A residual value measures how much a regression line vertically misses a data point. Regression lines are the best fit for a set of data. We can think of the lines as averages; a few data points will fit the line, and others will miss. A residual plot has the residual values on the vertical axis, and the horizontal axis typically displays the independent variable.

Residual scatterplot

The scatterplot below (residual values against y_hat predictions) is helpful for understanding randomness.

We are interested in the following.

Scedasticity: We want a consistent variance between our low and high predictions (homoscedasticity). Our target is not normally distributed if we spot the opposite (heteroscedasticity). The remedy is to run the target vector through a power transformation to make it more Gaussian-like, such as Box-Cox or Yeo-Johnson.
Outliers: If the loss function involves squaring the residuals (for example, MSE, RMSE, R2), then outliers will have a lot of leverage over the model. We recommend removing the worst outliers or offenders from the training data.

In statistics, scedasticity is the distribution of error terms, and they can either be distributed randomly and with constant variance (homoscedasticity) or with some pattern (heteroscedasticity).

Residual histogram

The residual histogram is also helpful as it can tell us how much the predicted value differs from the actual value in y_test. We can do the subtraction y_test - predictions for this plot. Before we move on, let's try to understand the skewness in the distribution plots.

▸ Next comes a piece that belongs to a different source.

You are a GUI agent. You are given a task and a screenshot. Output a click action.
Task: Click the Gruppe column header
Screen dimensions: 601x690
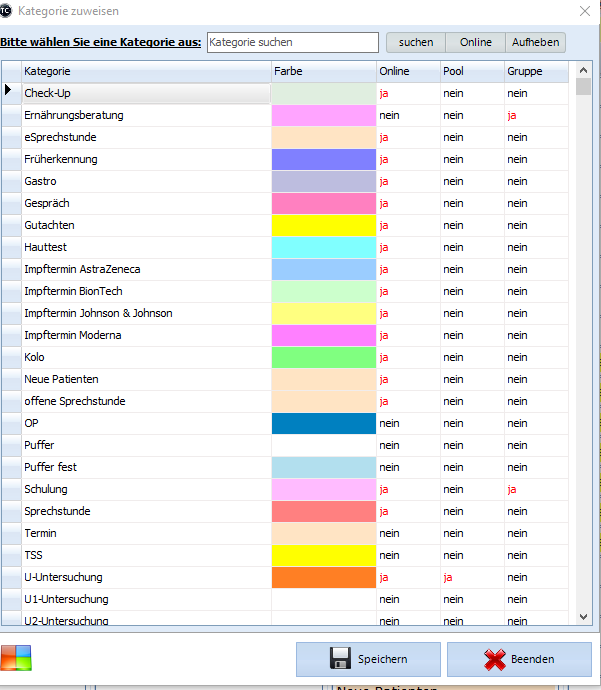click(535, 71)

The code below generates data and creates the plots for learning.

Python 3.8

fig,ax=plt.subplots(nrows=3,figsize=(18,14))
# Generating data
np.random.seed(41);size,scale = 100000,10
PositiveSkew=pd.Series(np.random.gamma(scale,size=size)**2.5)
NotmalDistribution=pd.Series(np.random.randn(size));NegativeSkew = PositiveSkew[::-1]
# Positive skewed plot
sns.histplot(data=PositiveSkew,ax=ax[0],kde=True,bins=200,color='r',line_kws = {'lw':3});
ax[0].text(1000,4000,'Positive Skew / Right Skewed',fontsize=18,color='r')
ax[0].axvline(np.mean(PositiveSkew),lw=5,c='DarkRed')
ax[0].text(390,1500,'Mean',fontsize=18,color='DarkRed',weight='bold')
ax[0].axvline(np.median(PositiveSkew),lw =5,c='gold',ls = '--')
ax[0].text(160,1500,'Median',fontsize=18,color='gold',weight='bold')
ax[0].set_xlim(0,1500);ax[0].set(xticklabels=[]);ax[0].set(yticklabels=[]);ax[0].set(ylabel=None)
# Normal distribution - No Bias
sns.histplot(data=NotmalDistribution,ax=ax[1],kde=True,bins=40,color='g',line_kws={'lw':3});
ax[1].text(1.6,6050,'Normal Distribution, No Bias - OK',fontsize=18,color='g')
ax[1].axvline(np.mean(NotmalDistribution),lw=10,c ='DarkRed')
ax[1].text(0.1,4000,'Mean',fontsize=18,color='DarkRed',weight='bold')
ax[1].axvline(np.median(NotmalDistribution),lw =3,c='gold',ls = '--')
ax[1].text(0.1,3000,'Median',fontsize=18,color='gold',weight='bold')
ax[1].set(xticklabels=[]);ax[1].set(yticklabels=[]);ax[1].set(ylabel=None);
# Negative Skew
sns.histplot(data=NegativeSkew,ax=ax[2],kde=True,bins=200,color='r',line_kws={'lw':3})
ax[2].text(1000,4000,'Negative Skew / Left Skewed',fontsize=18,color='r')
ax[2].axvline(np.mean(NegativeSkew), lw=5, c = 'DarkRed')
ax[2].text(470,1500,'Mean',fontsize=18,color='DarkRed',weight='bold')
ax[2].axvline(np.median(NegativeSkew),lw =5,c='gold',ls = '--')
ax[2].text(280,1500,'Median',fontsize=18,color='gold',weight='bold')
ax[2].set_xlim(1500,0);ax[2].set(xticklabels=[]);ax[2].set(yticklabels=[]);ax[2].set(ylabel=None);
print("NOTE: The 'x-' limits are enforced in these histograms, to see the full plots, remove the limits!")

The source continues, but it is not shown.